Preimplantation Genetic Diagnosis-Baby's Beginning

My experiences of concieving our first child using preimplantation genetic diagnosis

Wednesday, July 12, 2006

Doubts


I keep having so many worries and doubts about doing the preimplantation genetic diagnosis procedure. Not about its success necessarily, but about its necessity. I guess since there isn't much wrong with me, I have a hard time picturing myself having a baby with all those problems. There's so much we don't know about medicine. And genetics is such a new field. What if this disease is just part of our natural evolution somehow? What if the disease can have some good sideeffects in girls that they haven't realized? I'm not sure exactly what I mean.

I read somewhere that about 50% of a woman's eggs that get fertilized in the womb have some sort of chromosomal abnormality, or something wrong with it, that makes the body naturally abort it during the first month before the woman ever even knew she was pregnant. If that's true, then perhaps my body can naturally filter out my eggs that carry the disease. With my disease, Incontinentia Pigmenti, only 50% of my eggs carry the genetic disorder. The others are normal. Maybe I don't need this preimplantation genetic diagnosis procedure. Maybe my body can just take care of it naturally! But my mother's body obviously didn't filter out me, yet I turned out fine...

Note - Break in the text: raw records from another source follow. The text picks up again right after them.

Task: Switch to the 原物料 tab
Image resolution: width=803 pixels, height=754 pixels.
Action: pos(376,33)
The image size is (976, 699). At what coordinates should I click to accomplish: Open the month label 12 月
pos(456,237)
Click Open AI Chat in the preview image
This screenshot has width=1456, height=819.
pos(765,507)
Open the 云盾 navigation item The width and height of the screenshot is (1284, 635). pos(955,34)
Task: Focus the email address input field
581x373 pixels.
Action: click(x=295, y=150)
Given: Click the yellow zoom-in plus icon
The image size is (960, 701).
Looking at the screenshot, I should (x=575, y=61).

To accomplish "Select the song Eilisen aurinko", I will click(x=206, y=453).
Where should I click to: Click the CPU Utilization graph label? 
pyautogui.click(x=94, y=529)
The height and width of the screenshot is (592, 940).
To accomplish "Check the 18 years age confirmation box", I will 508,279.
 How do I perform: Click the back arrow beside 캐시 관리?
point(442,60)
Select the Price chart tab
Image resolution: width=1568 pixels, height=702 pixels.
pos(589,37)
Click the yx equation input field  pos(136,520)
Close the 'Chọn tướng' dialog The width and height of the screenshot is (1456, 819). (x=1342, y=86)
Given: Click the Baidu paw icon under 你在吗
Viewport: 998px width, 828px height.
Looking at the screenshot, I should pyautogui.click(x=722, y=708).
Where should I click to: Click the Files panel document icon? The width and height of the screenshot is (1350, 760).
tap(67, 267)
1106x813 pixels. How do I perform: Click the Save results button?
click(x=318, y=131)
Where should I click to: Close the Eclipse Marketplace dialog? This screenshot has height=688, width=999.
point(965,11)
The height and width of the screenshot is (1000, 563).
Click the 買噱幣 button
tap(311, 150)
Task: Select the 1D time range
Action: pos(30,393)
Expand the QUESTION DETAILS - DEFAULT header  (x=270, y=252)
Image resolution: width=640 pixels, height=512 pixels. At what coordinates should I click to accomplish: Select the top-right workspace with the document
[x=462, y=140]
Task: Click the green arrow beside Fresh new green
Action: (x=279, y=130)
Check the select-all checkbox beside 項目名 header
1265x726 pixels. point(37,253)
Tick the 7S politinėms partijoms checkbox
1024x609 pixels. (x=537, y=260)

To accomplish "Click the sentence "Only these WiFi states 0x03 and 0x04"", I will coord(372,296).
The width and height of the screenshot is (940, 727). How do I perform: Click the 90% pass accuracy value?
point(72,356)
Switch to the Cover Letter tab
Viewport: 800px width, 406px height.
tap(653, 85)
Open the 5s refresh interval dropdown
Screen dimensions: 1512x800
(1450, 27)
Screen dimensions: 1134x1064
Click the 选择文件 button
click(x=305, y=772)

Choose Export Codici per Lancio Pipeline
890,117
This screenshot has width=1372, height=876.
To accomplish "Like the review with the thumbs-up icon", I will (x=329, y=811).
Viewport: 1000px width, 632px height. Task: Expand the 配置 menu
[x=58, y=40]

But what kind of risk would I be taking there? I can't keep second guessing everything like that. I have to work with the medical knowledge we have at this time, even if it is limited. What I know right now, according to modern science, is that the disease is dangerous, and 50% of my eggs carry it. I think it is my responsibility as a future mother to do everything I can to prevent passing it on to my children. Therefore, scary as it is, I will do the preimplantation genetic diagnosis procedure.